## [Goal of the exercise]
Line by line, transcribe the data below exactly and pass over the images.

## [Data for this exercise]
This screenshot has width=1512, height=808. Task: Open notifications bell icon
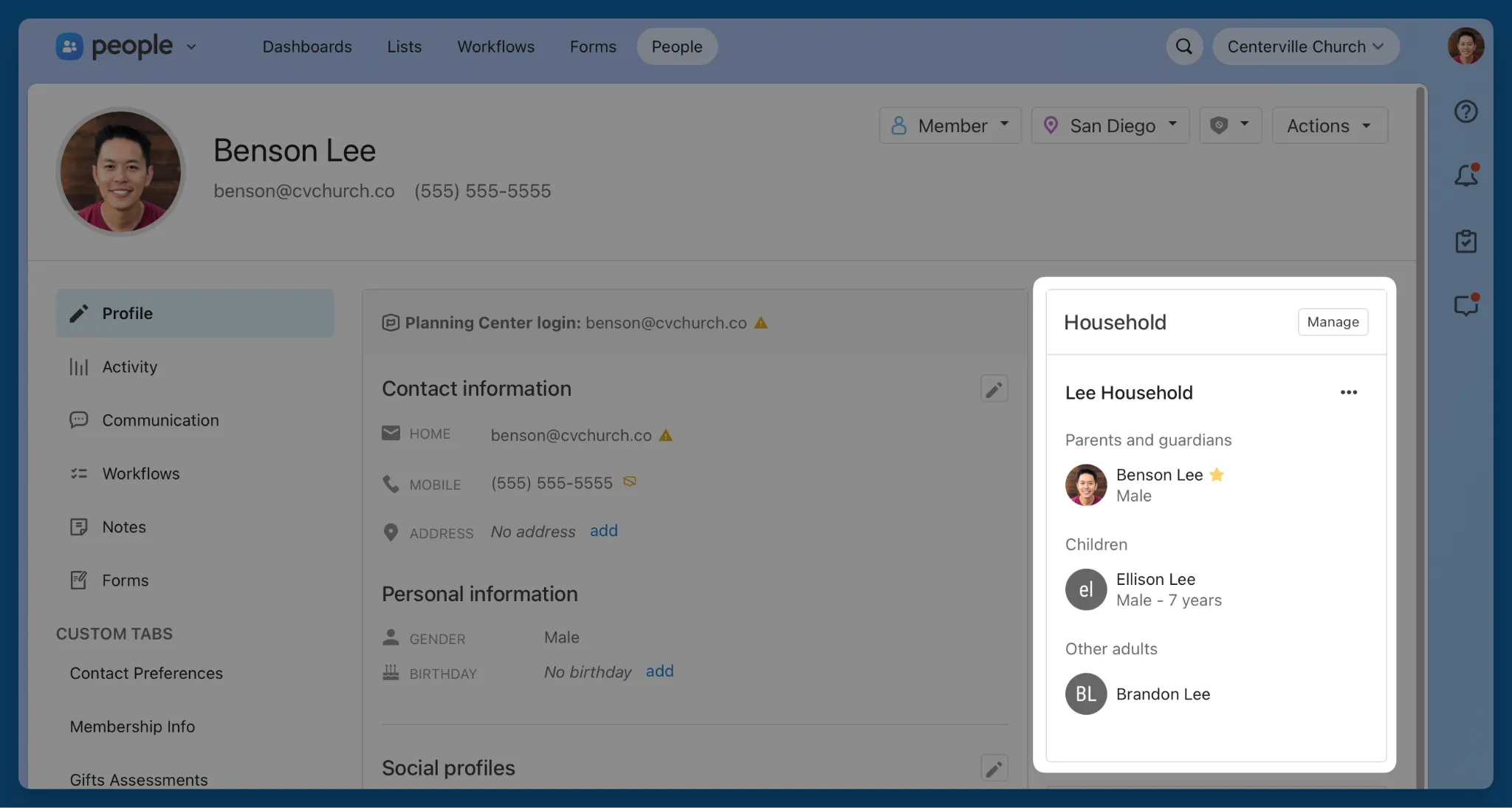(x=1465, y=176)
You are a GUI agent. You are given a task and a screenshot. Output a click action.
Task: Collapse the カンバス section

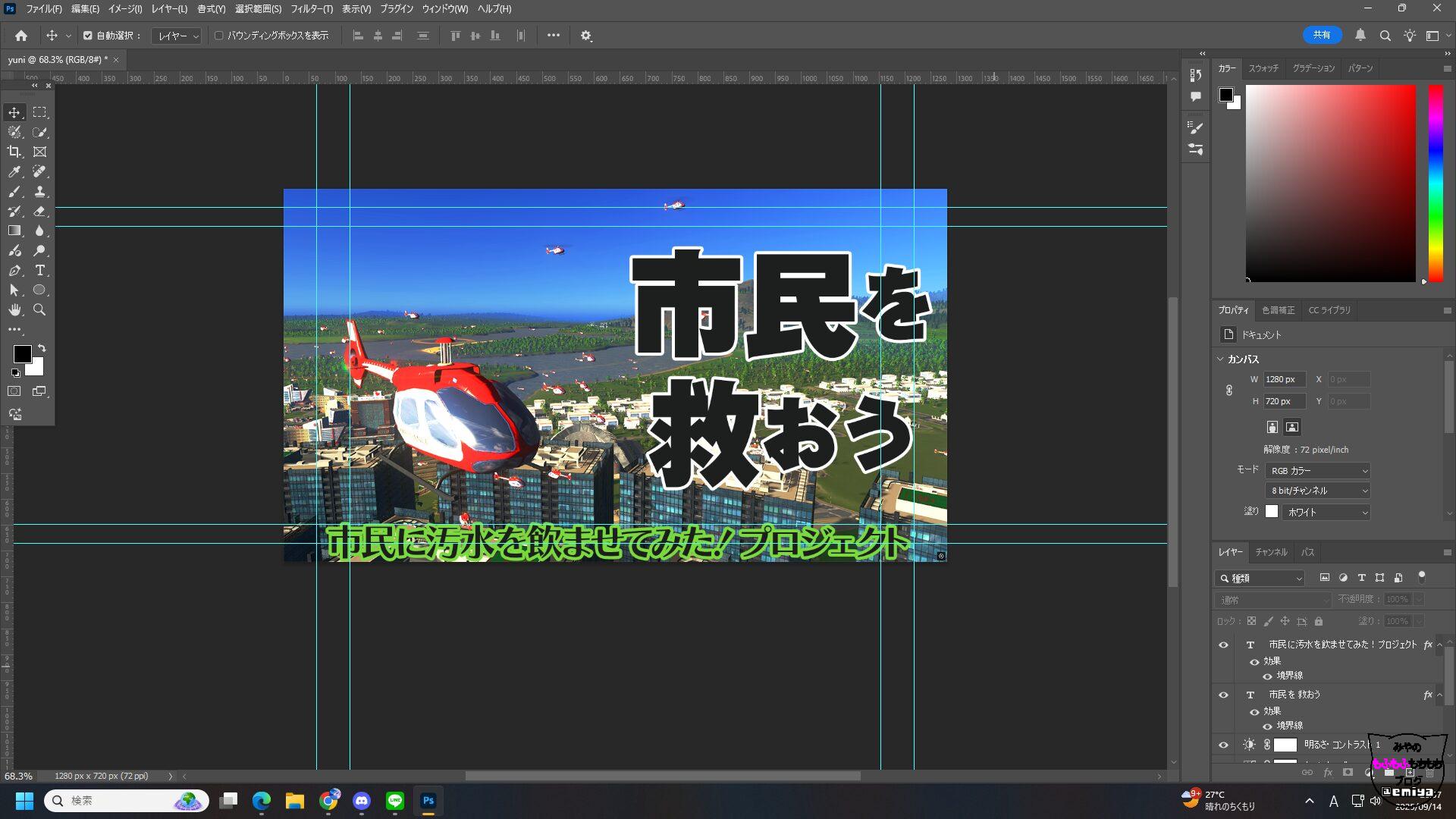tap(1220, 359)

## [Written solution]
This screenshot has width=1512, height=808. Task: Open notifications bell icon
(x=1465, y=176)
You are a GUI agent. You are given a task and a screenshot. Output a click action.
Task: Collapse the カンバス section

tap(1220, 359)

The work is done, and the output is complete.